Computer scientists have long promised that artificial intelligence could make healthcare work easier for doctors and ultimately better for patients. Around 10 years ago, IBM said its Watson technology would help doctors diagnose and treat patients. But no company has yet come close to delivering on that promise; in fact, according to two leading AI experts, artificial intelligence probably won’t transform healthcare for another decade.
“In the tech world, progress tends to happen slowly and then very quickly,” says Andrew Ng, founder of Google Brain, former chief scientist at Baidu, and current adjunct professor at Stanford. “I think we’re still in the progress-is-happening-slowly process in healthcare.”
On Thursday, Ng and Fei-Fei Li, codirector of the Stanford Institute for Human-Centered Artificial Intelligence, discussed how they see AI integrating into the healthcare industry at a panel hosted by the institute. Ng said that he doesn’t anticipate major breakthroughs in the next few years. Rather, he hopes to see AI in healthcare “blossom” over the next decade.
The Obama administration paved the way for this eventual future by incentivizing healthcare systems to digitize patient health records through the HITECH Act and the Affordable Care Act. But the promise of AI-powered health has not materialized, even though the healthcare industry could certainly use the help. More than 40% of doctors are suffering from burnout, according to a 2021 Medscape survey—and the vast majority of them say they were burned out even before the pandemic. The main agents thrusting them toward exhaustion are bureaucratic tasks, like inputting notes, that often need to be completed in their off time.
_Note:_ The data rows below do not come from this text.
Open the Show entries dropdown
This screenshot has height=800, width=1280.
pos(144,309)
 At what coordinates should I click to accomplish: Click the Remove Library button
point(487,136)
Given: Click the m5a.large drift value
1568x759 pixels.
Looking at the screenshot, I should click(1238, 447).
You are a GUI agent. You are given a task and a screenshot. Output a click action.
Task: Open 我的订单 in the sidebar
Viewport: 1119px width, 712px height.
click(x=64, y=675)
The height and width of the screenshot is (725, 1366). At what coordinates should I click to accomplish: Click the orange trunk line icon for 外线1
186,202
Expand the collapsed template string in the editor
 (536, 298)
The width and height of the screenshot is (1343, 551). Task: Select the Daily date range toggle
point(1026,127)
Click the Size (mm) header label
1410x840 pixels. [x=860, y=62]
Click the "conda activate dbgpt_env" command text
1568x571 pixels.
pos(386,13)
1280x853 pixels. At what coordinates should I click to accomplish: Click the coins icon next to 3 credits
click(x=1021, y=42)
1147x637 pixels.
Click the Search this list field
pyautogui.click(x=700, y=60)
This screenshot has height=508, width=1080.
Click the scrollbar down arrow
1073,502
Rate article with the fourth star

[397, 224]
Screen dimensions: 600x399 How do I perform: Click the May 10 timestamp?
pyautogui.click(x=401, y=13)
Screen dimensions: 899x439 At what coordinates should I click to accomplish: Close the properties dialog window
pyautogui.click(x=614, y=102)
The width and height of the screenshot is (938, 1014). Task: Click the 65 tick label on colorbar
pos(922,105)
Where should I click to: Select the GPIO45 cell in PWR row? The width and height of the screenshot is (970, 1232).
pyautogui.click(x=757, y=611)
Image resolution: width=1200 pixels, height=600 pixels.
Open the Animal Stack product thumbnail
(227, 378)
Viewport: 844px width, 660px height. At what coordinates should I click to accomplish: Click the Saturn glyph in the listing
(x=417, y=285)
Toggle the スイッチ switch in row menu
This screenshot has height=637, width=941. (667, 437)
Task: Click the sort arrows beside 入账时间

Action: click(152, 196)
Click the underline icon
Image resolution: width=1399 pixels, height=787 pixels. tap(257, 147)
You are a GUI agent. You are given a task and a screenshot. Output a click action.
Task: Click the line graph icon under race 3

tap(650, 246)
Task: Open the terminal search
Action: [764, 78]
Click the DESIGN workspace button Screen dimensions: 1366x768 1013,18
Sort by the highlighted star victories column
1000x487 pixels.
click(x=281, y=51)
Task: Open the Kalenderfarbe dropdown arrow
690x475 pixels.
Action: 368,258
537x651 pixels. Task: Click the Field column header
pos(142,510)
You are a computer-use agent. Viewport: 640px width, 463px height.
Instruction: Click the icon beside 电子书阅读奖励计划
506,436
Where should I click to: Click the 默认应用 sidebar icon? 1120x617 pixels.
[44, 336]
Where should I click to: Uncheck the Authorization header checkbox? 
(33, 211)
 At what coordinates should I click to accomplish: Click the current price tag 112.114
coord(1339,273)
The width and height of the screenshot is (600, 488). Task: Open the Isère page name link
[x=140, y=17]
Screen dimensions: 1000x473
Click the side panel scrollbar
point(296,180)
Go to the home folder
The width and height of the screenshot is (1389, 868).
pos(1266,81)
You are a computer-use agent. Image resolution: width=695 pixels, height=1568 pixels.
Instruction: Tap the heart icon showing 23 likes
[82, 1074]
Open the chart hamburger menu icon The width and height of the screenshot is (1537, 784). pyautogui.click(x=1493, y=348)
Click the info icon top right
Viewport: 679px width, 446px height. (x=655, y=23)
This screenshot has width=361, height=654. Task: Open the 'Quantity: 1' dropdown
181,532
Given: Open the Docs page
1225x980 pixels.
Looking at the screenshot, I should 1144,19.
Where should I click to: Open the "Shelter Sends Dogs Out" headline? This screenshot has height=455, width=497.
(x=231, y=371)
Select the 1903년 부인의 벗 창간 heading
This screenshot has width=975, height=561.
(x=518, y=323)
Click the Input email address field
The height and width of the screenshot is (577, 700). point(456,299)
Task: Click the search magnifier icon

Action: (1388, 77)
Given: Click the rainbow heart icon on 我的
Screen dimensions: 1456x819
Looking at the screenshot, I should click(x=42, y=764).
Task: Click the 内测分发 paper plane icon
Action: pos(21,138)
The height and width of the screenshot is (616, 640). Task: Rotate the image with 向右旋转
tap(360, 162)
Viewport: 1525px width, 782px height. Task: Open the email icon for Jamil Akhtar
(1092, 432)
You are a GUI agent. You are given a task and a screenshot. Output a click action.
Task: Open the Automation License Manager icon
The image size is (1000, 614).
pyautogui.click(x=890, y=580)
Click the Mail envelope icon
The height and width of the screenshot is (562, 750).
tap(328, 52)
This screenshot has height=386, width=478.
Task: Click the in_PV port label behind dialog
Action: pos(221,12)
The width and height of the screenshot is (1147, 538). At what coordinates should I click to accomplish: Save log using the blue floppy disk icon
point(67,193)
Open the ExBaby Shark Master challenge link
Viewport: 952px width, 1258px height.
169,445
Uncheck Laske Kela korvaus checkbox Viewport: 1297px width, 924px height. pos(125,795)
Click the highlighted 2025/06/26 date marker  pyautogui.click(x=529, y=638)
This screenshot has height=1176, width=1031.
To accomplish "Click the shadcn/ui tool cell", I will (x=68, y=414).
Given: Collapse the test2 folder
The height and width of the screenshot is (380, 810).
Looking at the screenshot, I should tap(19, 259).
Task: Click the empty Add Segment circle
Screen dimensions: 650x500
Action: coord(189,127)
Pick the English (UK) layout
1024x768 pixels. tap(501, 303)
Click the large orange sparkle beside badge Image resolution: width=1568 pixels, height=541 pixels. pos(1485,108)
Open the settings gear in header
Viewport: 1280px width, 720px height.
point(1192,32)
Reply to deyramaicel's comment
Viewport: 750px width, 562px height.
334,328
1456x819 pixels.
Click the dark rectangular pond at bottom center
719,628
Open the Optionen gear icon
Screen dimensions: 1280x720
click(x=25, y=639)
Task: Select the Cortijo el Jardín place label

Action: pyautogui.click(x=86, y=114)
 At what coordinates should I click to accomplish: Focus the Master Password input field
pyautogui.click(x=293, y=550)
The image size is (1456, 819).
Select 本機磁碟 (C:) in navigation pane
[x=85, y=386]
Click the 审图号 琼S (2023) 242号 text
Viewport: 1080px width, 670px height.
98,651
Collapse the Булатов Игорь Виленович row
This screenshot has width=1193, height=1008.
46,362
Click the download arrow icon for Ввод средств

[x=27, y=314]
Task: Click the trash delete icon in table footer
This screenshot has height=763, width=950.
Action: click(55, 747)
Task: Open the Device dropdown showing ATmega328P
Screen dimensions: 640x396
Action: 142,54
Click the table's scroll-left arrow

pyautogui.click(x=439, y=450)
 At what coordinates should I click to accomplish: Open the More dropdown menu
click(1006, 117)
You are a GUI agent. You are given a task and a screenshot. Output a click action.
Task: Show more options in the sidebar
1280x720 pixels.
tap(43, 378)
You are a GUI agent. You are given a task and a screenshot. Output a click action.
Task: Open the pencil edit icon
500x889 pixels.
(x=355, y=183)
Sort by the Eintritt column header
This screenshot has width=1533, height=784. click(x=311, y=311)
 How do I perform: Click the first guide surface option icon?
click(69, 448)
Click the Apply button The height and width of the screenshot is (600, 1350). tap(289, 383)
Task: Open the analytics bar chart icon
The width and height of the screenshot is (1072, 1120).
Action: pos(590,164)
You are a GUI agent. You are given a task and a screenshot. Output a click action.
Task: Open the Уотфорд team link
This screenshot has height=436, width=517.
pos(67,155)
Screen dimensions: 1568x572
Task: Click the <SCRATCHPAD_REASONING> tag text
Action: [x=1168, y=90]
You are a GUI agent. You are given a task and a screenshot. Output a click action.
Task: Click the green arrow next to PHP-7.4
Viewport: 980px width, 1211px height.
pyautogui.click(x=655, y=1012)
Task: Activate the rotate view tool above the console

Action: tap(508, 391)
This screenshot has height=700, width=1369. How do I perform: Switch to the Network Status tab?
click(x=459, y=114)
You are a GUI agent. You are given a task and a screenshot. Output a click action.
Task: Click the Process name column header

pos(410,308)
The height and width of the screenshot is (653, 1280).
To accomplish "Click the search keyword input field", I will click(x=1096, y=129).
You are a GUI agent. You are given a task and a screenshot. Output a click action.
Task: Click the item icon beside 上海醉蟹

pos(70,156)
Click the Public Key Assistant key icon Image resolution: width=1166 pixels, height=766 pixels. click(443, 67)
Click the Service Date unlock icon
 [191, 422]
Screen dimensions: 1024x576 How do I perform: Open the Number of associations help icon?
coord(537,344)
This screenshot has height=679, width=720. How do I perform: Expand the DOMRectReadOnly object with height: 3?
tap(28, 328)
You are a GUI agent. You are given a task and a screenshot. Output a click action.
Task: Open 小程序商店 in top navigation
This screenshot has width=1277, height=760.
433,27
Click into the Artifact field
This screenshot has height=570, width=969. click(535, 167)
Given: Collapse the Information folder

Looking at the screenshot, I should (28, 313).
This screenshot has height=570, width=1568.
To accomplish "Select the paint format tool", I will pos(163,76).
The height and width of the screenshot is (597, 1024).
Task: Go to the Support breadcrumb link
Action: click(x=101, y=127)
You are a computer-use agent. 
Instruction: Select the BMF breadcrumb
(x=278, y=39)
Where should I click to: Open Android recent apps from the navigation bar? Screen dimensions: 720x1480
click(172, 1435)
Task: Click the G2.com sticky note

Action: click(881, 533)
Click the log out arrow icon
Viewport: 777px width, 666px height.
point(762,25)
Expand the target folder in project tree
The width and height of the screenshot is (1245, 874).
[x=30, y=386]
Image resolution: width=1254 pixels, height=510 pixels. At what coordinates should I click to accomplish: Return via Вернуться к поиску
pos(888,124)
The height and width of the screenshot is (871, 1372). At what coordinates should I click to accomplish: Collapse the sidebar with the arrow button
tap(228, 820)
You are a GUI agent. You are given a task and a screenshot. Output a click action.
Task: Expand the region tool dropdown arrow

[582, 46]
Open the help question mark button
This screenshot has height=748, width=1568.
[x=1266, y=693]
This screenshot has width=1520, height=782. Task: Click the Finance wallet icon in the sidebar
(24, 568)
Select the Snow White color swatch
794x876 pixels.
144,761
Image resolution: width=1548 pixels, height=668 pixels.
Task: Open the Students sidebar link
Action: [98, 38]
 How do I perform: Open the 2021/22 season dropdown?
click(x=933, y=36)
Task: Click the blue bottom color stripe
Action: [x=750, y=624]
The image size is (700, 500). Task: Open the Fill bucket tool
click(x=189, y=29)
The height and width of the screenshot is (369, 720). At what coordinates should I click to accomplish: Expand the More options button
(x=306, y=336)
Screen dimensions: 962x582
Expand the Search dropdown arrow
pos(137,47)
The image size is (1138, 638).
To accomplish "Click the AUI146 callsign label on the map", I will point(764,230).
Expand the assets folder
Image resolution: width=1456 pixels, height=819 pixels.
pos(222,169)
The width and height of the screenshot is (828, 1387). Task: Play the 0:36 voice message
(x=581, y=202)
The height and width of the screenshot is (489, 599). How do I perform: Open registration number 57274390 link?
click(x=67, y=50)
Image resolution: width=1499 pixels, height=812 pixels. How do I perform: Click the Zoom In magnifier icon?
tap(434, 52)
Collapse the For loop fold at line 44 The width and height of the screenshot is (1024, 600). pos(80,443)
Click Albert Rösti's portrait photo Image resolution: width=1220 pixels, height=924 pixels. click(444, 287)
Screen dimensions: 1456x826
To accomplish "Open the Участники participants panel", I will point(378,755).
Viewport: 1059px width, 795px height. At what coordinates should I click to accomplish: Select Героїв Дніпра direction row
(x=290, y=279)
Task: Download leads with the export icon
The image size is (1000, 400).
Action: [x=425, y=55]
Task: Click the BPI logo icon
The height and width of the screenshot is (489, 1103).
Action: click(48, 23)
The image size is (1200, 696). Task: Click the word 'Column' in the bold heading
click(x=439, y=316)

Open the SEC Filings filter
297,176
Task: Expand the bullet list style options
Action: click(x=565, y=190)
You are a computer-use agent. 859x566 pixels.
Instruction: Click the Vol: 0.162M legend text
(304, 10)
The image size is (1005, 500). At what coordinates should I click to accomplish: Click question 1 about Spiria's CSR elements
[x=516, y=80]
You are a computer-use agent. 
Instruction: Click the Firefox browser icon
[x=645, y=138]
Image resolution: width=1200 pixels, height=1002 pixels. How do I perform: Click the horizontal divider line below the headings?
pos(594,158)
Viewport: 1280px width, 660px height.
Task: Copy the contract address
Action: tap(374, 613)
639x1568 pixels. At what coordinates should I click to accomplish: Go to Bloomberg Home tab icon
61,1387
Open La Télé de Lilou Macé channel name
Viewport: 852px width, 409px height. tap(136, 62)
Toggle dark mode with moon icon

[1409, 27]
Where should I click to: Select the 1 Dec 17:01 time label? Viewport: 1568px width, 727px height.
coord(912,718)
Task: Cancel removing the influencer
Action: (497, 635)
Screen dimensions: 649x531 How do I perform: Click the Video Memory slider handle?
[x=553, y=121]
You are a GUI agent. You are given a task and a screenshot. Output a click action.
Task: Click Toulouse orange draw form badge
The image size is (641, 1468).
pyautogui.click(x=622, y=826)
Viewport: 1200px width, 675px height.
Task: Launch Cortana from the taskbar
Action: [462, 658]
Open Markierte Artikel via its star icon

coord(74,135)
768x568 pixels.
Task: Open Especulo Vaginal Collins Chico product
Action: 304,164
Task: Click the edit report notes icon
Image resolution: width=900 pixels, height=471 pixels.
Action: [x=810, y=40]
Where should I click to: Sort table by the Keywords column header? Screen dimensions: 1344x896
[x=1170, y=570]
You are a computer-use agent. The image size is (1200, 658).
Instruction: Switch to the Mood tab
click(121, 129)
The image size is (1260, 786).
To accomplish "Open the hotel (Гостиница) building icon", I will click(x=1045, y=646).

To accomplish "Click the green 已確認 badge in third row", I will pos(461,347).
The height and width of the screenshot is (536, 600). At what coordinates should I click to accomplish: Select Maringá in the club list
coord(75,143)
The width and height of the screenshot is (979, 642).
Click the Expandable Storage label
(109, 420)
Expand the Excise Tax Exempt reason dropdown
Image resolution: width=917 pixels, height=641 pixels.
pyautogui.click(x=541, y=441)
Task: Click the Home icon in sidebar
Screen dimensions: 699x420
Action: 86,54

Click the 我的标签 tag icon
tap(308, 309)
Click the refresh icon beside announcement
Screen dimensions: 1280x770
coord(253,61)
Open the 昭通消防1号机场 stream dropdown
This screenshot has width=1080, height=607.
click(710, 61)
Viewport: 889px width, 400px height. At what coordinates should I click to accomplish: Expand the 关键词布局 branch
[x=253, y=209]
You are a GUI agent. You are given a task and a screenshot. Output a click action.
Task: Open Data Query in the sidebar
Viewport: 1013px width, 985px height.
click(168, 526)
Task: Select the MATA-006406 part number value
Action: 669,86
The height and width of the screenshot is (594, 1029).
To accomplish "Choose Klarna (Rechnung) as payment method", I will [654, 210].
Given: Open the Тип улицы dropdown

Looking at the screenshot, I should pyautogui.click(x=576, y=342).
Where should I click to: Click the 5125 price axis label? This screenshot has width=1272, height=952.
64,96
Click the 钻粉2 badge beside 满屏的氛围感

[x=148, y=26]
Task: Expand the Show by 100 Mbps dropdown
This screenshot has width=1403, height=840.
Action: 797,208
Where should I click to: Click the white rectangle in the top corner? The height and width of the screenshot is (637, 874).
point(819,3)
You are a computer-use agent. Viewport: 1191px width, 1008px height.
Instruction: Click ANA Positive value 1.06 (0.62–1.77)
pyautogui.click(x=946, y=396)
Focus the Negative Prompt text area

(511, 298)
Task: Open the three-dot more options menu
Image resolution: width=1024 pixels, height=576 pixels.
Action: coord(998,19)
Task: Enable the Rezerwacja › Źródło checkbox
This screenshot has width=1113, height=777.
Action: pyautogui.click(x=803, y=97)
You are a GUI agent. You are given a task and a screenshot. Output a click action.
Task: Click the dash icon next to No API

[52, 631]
There are big concerns that pervasive burnout among clinicians could lead to poor outcomes for patients.
Some companies, like Nuance AI, which was recently acquired by Microsoft, are developing tools that could potentially write a doctor’s notes for them. But so far, the technology is little more than a transcription service. There are still major hurdles to making technology good enough that it can truly assist doctors in a way that reduces their workload.
“We need AI and technology to prove that they make a fundamental human difference to the care, recovery, or the well-being of . . . the patient or to the healthcare worker’s work,” Li said.
Healthcare is a high-stakes business. When there are errors in medicine—a missed diagnosis, a wrong medication administered—people can die. Ng says there are multiple barriers to getting artificial intelligence to work inside of healthcare. He says the algorithms need to be better and they need to be tackling the right problems.
For instance, when Ng’s researchers test and train their algorithms in Stanford’s hospital using its data and machines, they can prove that the technology is as good as Stanford’s radiologists at spotting various conditions in X-rays. But, he says, there is a gap between this proof of concept and actual in situ use. If a researcher were to take that same algorithm down the street to another hospital where the X-ray technician uses a slightly different imaging protocol, the AI system would perform poorly, because the conditions are not exactly as the ones in which the algorithm was tested.
“In contrast, any human radiologist can walk down the street to the other hospital and do just fine,” Ng said.
Another problem concerning AI in healthcare is that not all of the necessary data is digitized. Li noted that an important aspect of healthcare that isn’t documented is human behavior, “whether you’re talking about patients living at home with chronic disease and hoping they never have signs of deterioration or you’re talking about doctors carrying out their important procedures, hoping that the protocols are met and there’s no clinical error.”
What’s called ambient artificial intelligence, or technology that sits seamlessly in the background of an environment passively collecting data, could play an important role, for instance, in monitoring whether doctors are conducting procedures appropriately. Another possibility: alerting a doctor to a patient in intensive care who’s taken a downturn. But right now, the technology is not there yet.
“We need, for example, in radiology, a proven product or proven story that truly has not only helped diagnose patients but also made radiologists work better and collectively moved the needle,” Li said. “We’re inching toward that watershed moment.”